From The Editor | November 10, 2014

How To Fail At Mobile Marketing

Matt Pillar

By Matt Pillar, chief editor

We’ve been writing and speaking about mobile marketing a lot. The ubiquity of the smartphone, retailers’ healthy adoption of geolocation-supporting technologies, and the rampant development of retail branded smartphone applications designed to engage customers and thwart showrooming have pushed it to the top of the news cycle. A consumer base that’s hungry for mobile access to price and product data while researching purchases and shopping—and one that’s showing a rapidly increasing propensity to take the next step and make the purchase on their smartphones—only fans the flames. In its newly-released 2014 Holiday Retail Spending Report, CFI Group found that 70 percent of consumers have made a purchase on their smartphones in the last six months, up from 59 percent a year ago. Among digital natives, that figure climbs to 76 percent. Much of that m-commerce activity was seeded by retailer-initiated mobile engagement.

Mobile marketing is a manifestation of exactly the kind of consumer-centric commerce we espouse; figure out what the shopper wants (good deals and access to good product data, reviews, and recommendations), deliver it to their smartphone in a highly personal, relevant, and timely way, and in turn, consummate more transactions.

But here’s the rub, and it’s a big one. If retail back office and supply chain systems aren’t prepared for that last part—the consummation and fulfillment of the sale—the mobile marketing investment is worse than a flash in the pan. It’s setting customers up for disappointment.

The potential for mobile marketing success—whether a simple text-based QR code promotion to select customers, on-the-spot proximity-based offers enabled by beacons, or formal mobile loyalty and shopper’s club applications—hinges on integrated, real-time, and increasingly cross-channel inventory and order management systems. If push notifications don’t end immediately when an item is sold out, your mobile marketing initiative backfires in customer disappointment. If a promoted item is no longer available in stores, still available online, but cumbersome to fulfill due to a lack of channel integration, the customer experience is tarnished. When customers receive discount offers on their personal devices for products they recently purchased at full price—which happens all too often when customer purchase history data isn’t tied into the mobile marketing initiative—dissatisfaction results.
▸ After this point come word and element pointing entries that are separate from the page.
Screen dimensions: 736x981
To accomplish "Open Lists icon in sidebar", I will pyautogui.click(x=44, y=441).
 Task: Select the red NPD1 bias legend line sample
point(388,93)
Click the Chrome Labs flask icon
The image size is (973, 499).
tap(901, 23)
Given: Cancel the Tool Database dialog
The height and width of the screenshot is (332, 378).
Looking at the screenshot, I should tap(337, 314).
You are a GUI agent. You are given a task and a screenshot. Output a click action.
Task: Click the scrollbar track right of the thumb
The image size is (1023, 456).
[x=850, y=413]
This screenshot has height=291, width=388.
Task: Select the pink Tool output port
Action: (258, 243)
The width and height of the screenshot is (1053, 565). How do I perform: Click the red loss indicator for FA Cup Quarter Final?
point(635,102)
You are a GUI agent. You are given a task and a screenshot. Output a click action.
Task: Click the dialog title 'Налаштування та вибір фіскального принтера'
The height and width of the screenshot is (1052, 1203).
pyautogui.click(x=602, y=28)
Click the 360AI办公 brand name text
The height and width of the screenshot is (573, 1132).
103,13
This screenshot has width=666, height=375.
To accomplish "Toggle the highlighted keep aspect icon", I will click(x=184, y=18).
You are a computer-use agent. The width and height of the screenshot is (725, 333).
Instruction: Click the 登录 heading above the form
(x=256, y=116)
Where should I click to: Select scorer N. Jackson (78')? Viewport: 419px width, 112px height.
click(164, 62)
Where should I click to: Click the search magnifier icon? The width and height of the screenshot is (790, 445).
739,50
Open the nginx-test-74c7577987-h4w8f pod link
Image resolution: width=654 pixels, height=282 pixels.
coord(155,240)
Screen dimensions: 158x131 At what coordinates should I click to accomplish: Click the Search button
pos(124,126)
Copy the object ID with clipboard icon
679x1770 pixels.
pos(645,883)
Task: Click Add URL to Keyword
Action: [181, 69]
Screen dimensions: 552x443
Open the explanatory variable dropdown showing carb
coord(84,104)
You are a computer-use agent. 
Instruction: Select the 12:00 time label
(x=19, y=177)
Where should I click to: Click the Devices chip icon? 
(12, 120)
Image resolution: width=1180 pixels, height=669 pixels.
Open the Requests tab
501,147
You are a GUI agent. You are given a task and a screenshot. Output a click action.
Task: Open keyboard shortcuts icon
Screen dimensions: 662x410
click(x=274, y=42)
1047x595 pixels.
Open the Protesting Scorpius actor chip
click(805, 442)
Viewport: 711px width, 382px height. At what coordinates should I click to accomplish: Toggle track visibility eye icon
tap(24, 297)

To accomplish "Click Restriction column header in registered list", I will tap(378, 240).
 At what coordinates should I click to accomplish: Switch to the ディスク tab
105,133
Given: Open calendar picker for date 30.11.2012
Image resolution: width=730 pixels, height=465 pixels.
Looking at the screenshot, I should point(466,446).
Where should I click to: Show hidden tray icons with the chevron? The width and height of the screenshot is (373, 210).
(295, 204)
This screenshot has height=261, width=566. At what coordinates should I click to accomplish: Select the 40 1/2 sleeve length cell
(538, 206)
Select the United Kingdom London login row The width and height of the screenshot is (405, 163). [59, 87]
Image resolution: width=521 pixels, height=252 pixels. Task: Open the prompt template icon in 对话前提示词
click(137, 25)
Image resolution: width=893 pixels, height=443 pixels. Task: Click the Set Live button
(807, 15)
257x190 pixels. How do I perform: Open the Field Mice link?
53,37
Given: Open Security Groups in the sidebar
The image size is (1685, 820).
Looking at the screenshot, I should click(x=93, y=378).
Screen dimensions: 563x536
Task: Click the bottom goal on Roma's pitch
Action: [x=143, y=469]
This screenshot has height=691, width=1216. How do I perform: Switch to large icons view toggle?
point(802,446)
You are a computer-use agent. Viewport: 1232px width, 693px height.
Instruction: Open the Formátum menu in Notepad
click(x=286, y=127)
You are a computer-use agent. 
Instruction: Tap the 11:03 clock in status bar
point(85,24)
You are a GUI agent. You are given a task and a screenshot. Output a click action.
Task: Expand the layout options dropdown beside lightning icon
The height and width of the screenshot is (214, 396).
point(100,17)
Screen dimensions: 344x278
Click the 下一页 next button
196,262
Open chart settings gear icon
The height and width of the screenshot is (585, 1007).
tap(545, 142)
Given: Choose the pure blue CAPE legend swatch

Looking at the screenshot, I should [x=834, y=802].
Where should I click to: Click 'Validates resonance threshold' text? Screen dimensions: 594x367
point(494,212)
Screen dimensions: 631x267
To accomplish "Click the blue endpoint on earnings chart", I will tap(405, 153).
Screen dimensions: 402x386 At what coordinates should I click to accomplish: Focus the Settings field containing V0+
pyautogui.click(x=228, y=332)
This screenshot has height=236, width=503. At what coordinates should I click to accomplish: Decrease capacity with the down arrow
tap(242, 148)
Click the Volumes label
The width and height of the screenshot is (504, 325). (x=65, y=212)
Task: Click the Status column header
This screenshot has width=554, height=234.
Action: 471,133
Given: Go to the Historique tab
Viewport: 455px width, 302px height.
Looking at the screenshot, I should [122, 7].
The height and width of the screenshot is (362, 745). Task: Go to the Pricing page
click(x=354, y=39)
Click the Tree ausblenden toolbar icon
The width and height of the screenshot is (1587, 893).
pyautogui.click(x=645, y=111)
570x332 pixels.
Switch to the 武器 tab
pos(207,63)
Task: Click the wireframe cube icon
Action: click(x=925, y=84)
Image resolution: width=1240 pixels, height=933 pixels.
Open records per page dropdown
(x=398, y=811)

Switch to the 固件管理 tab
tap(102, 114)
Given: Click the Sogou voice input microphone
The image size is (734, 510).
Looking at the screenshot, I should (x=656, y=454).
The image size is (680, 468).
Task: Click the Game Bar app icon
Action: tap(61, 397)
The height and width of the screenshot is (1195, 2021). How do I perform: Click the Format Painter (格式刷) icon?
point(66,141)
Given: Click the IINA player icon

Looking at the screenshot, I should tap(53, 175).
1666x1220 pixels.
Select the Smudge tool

In a way, deploying retail mobile marketing is akin to putting the proverbial cart before the horse. In an ideal world, the utopian omni-channel retail management system of the multi-channel retailer’s dreams—or at a minimum, a channel-uniting order management layer—is firmly in place before product-specific promotions are pushed into the personal space of the consumer’s mobile phone. Text messaging has become a mainstream digital venue for personal dialogue. Promises made in that context are taken personally, and when those promises are broken, consumers take it much harder than they do when an item advertised in a Sunday circular goes out of stock.

The aforementioned CFI Group study found that more than half of smartphone users said that as shopping aids, their devices aren’t as helpful as they’d like them to be. That’s on the retailer, because all the compelling promotions and flashy mobile programming in the world won’t forgive a broken product promise.